Required work: Pull out every line from the line containing "Task: Open BBC Sounds from top navigation" through the end of the material, both ends included, and reproduce it exactly. Keep pictures out.

Data for this task:

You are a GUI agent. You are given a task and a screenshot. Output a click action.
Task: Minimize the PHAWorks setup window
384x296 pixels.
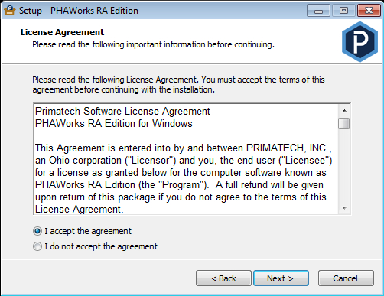(318, 11)
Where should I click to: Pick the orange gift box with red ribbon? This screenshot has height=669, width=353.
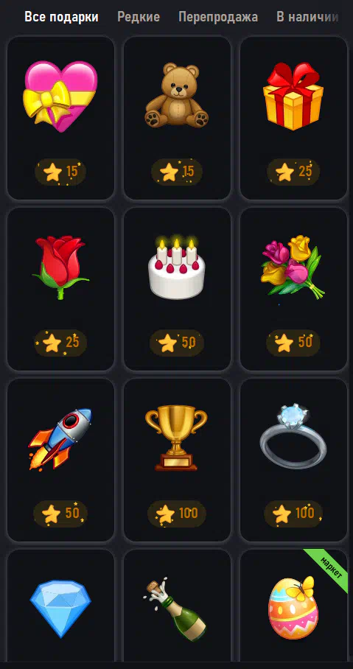pos(293,96)
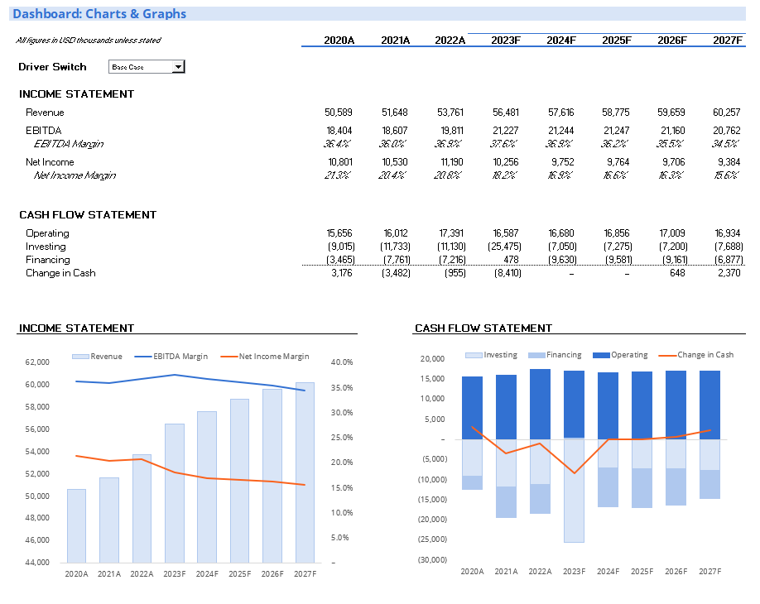This screenshot has height=604, width=760.
Task: Open the Driver Switch dropdown arrow
Action: tap(178, 67)
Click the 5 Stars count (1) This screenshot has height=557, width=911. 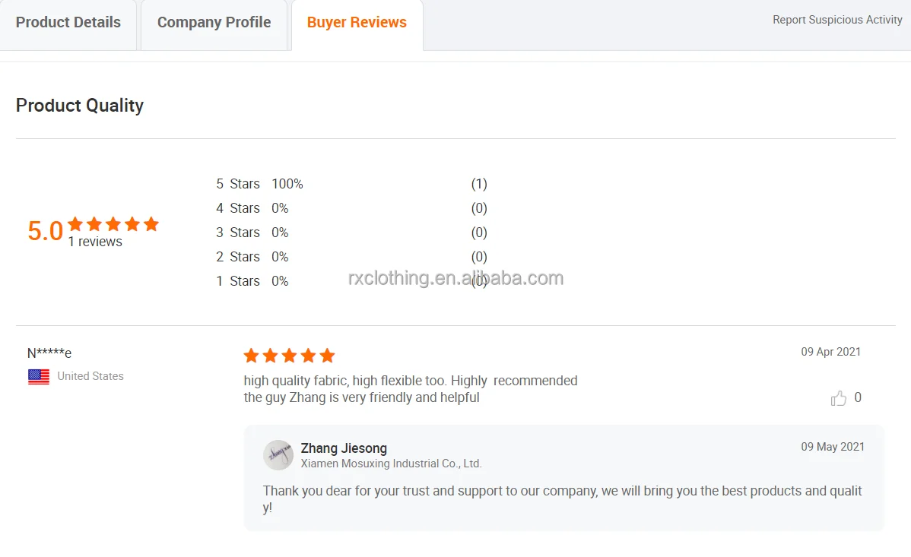point(479,184)
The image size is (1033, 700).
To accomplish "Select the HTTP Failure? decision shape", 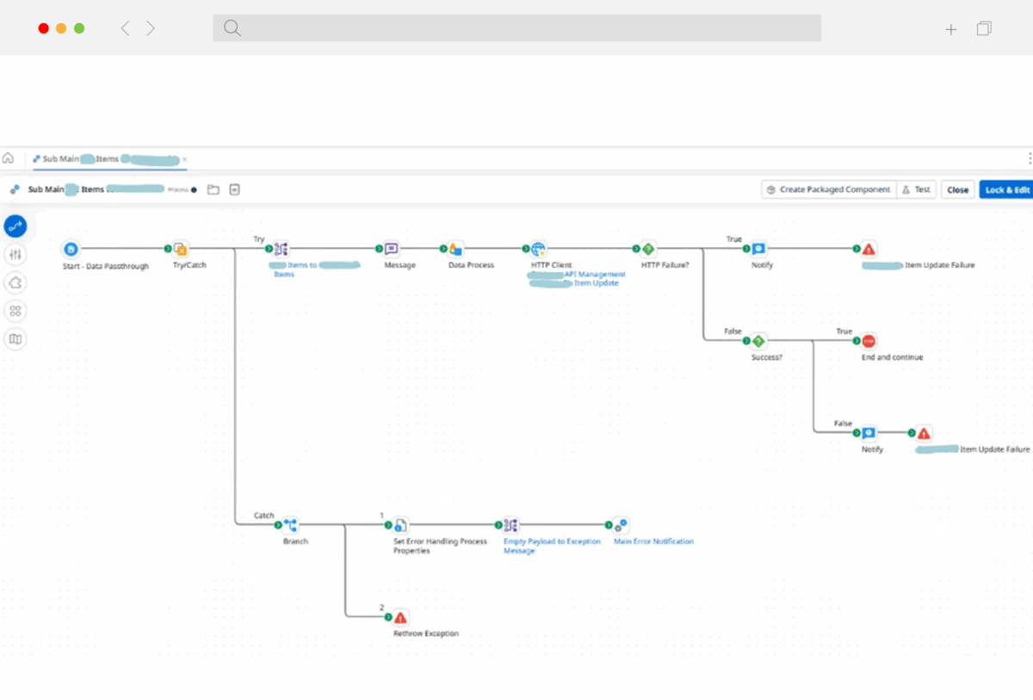I will (648, 250).
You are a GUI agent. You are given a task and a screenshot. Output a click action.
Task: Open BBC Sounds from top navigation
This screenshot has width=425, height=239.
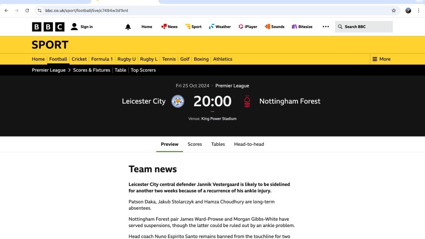click(x=274, y=27)
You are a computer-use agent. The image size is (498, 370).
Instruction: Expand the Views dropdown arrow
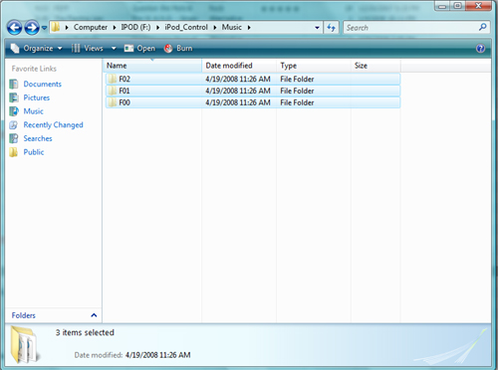coord(114,49)
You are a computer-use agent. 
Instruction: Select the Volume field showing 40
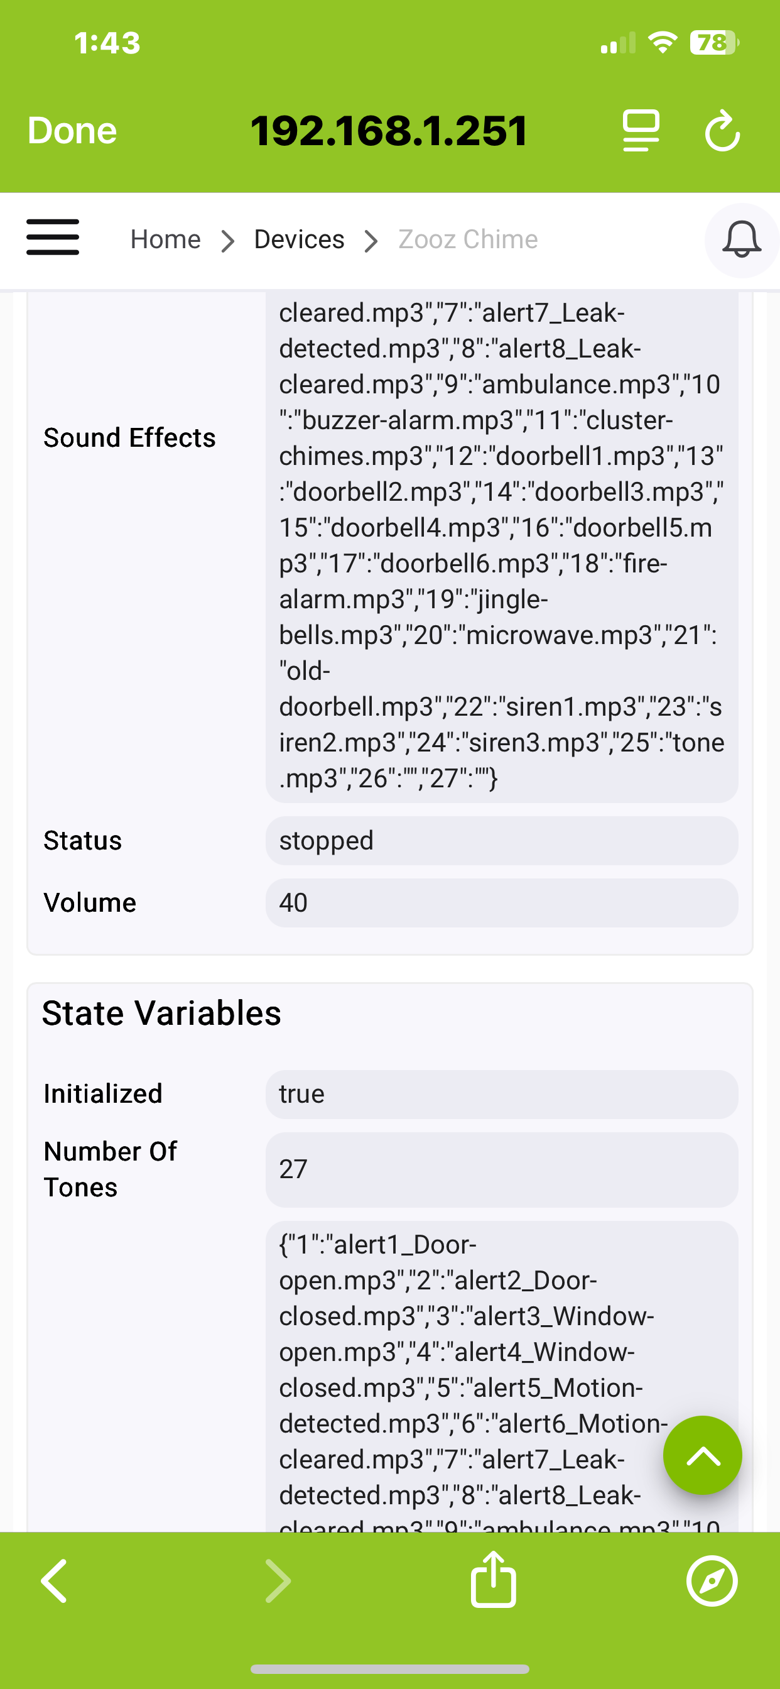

Response to this exercise:
Task: Open BBC Sounds from top navigation
This screenshot has width=425, height=239.
click(x=274, y=27)
You are a computer-use agent. The image size is (498, 370).
Instruction: Expand the Views dropdown arrow
coord(114,49)
You are a computer-use agent. 
Instruction: Select the Volume field showing 40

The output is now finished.